Sin embargo han pasado los años y sólo hay una clase trabajadora que sigue con la misma vestimenta de siempre, llena de entorchados metálicos y de botones innecesarios, como si hubiera sido sacada del atrezo de "El Rey que rabió".

Hace poco vi que los bomberos de aquí se habían rebelado y que habían ocupado el Edificio Múltiple. En principio pensé si se trataría de una cuestión de uniforme, de si ya por fin se habían cansado de llevar siempre el mismo, que no debe ser muy cómodo a la hora de trabajar, como pensaba la Baronesa Alberta; pero, no, no era ése el tema. Se trataba de reivindicaciones económicas y laborales.

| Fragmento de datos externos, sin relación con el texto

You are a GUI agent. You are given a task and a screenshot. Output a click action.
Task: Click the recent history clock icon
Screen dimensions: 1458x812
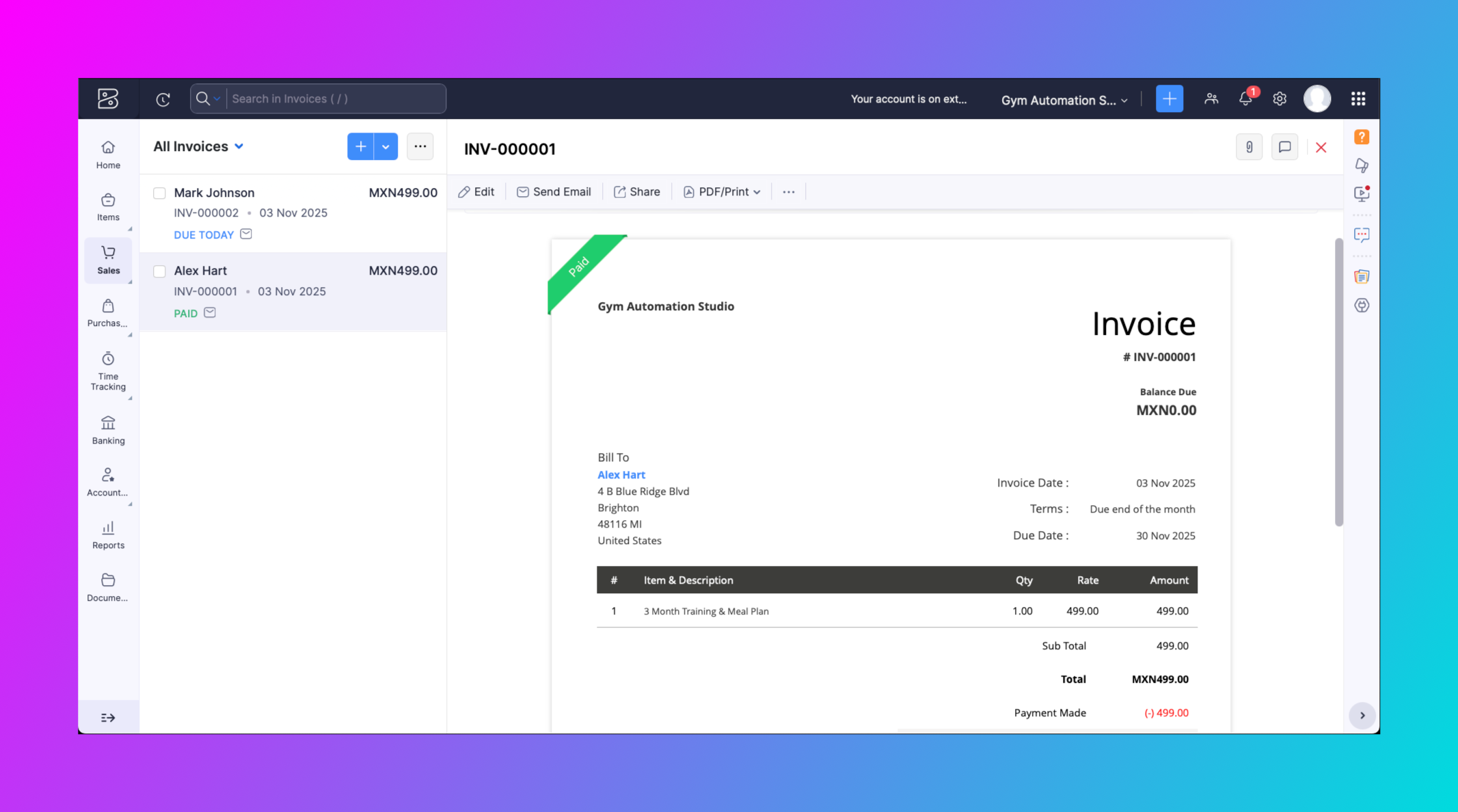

La cosa se puso que "ardía", como no podía ser menos tratándose de bomberos, y el consejero Bonis se rindió ante la evidencia; como se rindió el gobierno de Canarias ante la aplastante manifestación en pro de los montes de Vilaflor.

La gente no suele acordarse de Santa Bárbara sino cuando truena y de los bomberos cuando hay fuego, pero en esta ocasión estos trabajadores que siguen llevando el uniforme más ostentoso del mundo, dijeron "¡Basta!", y el señor Bonis entró por el aro. Lo que sigue demostrando que aquí, el que no llora, no mama, aunque también hay otros que maman sin llorar.